I just odered the dog food I need to ensure it will be here by mid-february. I got the cutest doggie coat at the show last weekend along with some toys the ladies in the booth said hav's like. A small ball and a cute little chick plush toy that sings when squeezed.

Linda, I'm not sure what they'll end up in color, but they will probably fade to a carmel color. Kinda of like me, born brunette, now blonde 

I still want the girl. I have two sons and always wanted a girl I could prissy up like Gucci's Mom does. BTW Gucci's Mom... we were looking at video's online and were in stitches at how cute Gucci is. She's figured out the pool liner is an area Mommy doesn't venture out into LOL Griffin the talking hav is a hoot to watch as well...

Oh, I bought a light green couture carry bag just in case I get a boy, but the jacket is brown with pink trim (couldn't help myself)

Here's the trial breeding page for my puppies and Jerry seems to think my puppies will be similar in color to this dog picture I've included as puppy then as adult. http://www.havanesegallery.hu/pair_en.php?id1=18097&id2=22396&Gen=4


----------



## HavaneseSoon (Nov 4, 2008)

Pretty! Pretty! The brown color is so unusual for the Havanese, I have not seen it much.

I love the red coloring in a Hav! Yea! I will probably get another Hav, but not for while.....one puppy is a handful! Puppies are just like small toddlers putting everything in their mouths, running around, playing, getting into trouble, wanting you there all the time, wanting to be held....need I go on............... 

I will let you know though about the playpen idea.....I did put Dexter in the bathtub (empty) once (less than 2 minutes) so I could get some stuff done in the bathroom, so I would not have to worry about Dexter getting into something. Dexter whimpered. I can only imagine what a playpen would do to Dexter. 

I would rather have him at my feet sleep/napping/resting........... and take him out every 1-2 hours while awake during the day to learn to potty.
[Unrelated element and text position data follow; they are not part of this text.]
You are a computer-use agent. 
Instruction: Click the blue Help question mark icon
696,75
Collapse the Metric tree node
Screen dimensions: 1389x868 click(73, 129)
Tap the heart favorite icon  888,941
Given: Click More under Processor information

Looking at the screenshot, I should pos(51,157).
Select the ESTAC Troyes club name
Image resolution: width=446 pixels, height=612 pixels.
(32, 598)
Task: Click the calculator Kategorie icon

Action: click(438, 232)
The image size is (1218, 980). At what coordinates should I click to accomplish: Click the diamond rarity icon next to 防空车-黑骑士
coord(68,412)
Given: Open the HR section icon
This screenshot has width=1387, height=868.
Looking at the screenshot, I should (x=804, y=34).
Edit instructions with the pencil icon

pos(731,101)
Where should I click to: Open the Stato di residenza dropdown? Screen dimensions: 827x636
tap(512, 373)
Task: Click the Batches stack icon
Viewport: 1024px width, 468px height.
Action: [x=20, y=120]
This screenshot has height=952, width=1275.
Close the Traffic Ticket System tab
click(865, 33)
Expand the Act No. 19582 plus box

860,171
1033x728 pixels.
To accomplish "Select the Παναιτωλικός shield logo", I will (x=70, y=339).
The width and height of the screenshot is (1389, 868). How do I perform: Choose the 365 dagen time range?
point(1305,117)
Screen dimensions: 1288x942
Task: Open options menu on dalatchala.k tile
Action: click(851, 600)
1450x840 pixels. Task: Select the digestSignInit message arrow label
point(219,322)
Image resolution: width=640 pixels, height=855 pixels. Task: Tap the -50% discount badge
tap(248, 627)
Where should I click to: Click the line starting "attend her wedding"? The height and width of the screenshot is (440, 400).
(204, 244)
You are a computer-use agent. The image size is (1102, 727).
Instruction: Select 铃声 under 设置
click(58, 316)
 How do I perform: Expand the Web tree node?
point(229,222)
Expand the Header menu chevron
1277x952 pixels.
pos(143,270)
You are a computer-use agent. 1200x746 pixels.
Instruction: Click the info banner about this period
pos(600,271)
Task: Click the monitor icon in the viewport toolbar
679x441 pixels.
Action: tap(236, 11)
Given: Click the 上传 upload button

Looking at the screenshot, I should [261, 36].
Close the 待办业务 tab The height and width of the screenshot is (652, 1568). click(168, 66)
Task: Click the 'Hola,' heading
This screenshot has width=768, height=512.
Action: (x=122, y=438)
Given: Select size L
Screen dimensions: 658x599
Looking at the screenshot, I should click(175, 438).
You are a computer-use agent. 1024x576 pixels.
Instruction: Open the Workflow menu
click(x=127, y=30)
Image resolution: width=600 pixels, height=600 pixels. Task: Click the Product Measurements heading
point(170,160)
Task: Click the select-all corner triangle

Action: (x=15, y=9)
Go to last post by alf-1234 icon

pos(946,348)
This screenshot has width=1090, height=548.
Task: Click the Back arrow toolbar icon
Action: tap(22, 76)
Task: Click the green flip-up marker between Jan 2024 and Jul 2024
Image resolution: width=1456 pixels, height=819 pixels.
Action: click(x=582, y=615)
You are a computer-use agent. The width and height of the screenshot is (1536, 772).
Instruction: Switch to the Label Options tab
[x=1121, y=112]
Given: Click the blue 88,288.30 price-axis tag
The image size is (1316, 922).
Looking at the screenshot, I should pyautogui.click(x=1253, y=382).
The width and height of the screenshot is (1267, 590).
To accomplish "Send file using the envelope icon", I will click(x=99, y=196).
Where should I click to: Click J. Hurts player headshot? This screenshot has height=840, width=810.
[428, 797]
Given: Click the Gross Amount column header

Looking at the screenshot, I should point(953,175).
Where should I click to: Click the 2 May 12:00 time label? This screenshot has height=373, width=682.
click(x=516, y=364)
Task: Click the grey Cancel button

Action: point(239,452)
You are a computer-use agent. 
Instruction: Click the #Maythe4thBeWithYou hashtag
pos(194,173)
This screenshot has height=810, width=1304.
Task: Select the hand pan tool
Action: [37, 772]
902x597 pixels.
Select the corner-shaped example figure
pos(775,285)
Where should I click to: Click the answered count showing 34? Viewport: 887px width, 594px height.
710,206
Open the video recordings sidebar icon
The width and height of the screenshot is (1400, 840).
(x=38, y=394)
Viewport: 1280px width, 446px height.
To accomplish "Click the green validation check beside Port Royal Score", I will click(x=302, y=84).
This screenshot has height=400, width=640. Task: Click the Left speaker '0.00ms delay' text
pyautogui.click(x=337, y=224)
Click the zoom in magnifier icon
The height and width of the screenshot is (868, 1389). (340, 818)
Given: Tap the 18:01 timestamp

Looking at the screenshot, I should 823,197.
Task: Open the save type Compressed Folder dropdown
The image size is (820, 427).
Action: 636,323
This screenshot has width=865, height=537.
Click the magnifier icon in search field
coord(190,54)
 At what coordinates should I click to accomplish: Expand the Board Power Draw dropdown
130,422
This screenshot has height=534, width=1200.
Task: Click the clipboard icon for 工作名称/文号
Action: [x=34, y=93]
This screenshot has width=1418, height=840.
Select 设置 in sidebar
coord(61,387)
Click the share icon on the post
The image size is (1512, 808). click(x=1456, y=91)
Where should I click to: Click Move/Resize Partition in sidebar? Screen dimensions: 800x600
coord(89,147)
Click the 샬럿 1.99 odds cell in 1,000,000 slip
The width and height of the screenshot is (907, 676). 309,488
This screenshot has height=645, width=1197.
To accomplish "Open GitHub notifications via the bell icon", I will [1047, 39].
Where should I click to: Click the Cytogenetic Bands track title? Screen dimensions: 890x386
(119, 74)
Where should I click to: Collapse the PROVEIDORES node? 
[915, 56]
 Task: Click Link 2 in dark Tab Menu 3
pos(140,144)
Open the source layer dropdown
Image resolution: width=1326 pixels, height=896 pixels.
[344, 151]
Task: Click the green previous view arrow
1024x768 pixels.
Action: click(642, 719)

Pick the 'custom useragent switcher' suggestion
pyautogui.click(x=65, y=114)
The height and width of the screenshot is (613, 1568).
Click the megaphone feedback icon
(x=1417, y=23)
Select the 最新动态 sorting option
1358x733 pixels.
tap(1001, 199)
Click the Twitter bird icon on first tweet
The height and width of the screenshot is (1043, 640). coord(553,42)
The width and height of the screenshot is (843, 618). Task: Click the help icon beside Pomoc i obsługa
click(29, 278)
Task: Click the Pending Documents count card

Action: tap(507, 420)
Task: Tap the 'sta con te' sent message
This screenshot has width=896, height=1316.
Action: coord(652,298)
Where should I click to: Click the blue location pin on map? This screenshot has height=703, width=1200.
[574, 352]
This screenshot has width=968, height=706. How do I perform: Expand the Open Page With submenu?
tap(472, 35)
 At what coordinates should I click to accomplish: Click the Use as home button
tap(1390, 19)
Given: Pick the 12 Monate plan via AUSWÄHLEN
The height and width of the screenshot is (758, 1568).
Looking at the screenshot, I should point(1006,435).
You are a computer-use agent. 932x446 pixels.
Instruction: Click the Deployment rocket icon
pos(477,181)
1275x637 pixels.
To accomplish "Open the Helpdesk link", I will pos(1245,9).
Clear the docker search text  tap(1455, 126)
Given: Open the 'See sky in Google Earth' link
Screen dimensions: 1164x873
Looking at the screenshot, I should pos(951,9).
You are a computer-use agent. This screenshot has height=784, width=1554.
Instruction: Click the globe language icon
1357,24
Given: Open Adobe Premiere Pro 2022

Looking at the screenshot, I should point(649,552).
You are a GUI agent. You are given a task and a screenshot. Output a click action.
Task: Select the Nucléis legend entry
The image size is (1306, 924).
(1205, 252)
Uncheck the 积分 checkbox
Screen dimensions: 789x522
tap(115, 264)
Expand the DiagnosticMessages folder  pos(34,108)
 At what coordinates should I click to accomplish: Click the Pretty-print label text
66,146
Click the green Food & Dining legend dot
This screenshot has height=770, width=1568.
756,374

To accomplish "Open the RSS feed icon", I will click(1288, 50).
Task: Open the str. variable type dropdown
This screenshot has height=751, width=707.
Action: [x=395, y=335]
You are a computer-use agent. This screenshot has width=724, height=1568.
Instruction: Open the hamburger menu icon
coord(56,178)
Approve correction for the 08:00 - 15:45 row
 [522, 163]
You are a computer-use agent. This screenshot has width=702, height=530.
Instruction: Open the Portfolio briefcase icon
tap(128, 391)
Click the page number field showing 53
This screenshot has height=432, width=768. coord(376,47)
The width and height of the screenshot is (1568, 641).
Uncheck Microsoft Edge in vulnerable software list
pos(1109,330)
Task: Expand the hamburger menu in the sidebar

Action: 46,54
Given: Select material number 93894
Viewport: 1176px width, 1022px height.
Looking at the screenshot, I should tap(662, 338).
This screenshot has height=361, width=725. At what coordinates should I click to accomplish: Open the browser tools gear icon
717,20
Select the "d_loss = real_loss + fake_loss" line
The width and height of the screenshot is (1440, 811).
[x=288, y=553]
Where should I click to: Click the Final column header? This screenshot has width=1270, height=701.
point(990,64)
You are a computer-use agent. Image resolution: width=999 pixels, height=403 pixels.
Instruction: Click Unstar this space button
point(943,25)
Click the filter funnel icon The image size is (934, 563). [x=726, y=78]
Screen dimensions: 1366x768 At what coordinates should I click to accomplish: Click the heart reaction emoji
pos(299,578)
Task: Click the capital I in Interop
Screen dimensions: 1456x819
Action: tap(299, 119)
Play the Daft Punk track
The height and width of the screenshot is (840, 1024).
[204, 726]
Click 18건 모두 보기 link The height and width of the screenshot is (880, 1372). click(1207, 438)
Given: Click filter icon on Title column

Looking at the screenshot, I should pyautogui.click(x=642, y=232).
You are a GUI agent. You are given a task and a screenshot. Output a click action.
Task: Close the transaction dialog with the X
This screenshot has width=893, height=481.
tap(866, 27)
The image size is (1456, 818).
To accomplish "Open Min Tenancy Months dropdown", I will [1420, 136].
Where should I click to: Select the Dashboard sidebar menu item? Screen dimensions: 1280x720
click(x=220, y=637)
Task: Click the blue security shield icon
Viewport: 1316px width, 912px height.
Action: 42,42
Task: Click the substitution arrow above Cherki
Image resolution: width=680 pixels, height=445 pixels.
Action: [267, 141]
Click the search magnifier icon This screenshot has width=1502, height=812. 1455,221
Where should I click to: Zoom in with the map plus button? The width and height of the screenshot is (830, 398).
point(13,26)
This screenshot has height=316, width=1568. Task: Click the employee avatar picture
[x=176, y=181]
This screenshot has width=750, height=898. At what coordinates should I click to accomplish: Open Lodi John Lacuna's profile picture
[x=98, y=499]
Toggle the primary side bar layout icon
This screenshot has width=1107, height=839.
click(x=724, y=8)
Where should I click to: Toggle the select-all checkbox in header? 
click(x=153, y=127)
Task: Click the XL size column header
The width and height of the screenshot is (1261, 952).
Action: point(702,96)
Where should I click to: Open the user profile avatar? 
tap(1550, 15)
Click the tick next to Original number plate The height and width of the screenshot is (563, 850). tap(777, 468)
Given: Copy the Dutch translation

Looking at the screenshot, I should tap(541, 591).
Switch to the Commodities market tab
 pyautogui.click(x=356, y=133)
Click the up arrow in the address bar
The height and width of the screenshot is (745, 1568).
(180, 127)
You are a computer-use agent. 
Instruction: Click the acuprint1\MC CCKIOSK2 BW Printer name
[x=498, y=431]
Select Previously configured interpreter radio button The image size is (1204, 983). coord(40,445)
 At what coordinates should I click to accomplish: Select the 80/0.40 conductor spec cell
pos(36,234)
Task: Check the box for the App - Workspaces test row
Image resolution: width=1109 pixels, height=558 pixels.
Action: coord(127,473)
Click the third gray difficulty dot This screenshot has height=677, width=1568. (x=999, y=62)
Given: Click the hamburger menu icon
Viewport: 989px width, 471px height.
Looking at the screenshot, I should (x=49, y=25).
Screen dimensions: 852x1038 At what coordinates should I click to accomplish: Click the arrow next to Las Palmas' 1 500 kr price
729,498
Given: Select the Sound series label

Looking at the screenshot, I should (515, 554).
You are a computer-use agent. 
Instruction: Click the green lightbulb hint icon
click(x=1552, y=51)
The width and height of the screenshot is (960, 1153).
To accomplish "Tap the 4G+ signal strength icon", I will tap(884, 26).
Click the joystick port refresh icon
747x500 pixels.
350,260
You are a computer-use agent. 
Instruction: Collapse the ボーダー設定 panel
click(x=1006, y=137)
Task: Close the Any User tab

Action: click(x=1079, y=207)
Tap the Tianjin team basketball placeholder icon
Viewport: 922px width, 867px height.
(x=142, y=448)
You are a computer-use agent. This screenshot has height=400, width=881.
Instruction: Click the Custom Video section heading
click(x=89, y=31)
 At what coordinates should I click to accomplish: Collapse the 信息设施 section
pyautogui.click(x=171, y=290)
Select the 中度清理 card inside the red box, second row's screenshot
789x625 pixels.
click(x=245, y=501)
As for spending.........I cannot wait to see the bills for December, just to see what I have spent on my wild spending for my new baby. 

Oh! Dexter no longer uses the puppy pad and holder.........He figured it out and now knows there is paper there and he digs it up. I will be keeping up the potty training outside. The Havs LOVE PAPER!!!


----------



## Havtahava (Aug 20, 2006)

Except for the early crate training of young puppies (5-9 weeks old), I use the same crate size you listed above for all my dogs. Even my adults like that size. The only downside to that size is if you have multiple dogs and feed them in crates. It is really too small for feeding time for adult dogs, but it is great for sleeping, putting in the car, etc. My dogs will go curl up in them during the day if they want a nap in a cozy spot.


----------



## KrisE (Nov 29, 2008)

*4 week puppy pics*

I almost have everything I need, including my plane tickets. :biggrin1:


----------



## luv3havs (Jul 27, 2007)

Those puppies are soooo cute.
Hope you get the one you want, but you'll love whichever one it is.


----------



## Scooter's Family (May 23, 2008)

They're all so cute, can't wait to see who you bring home.


----------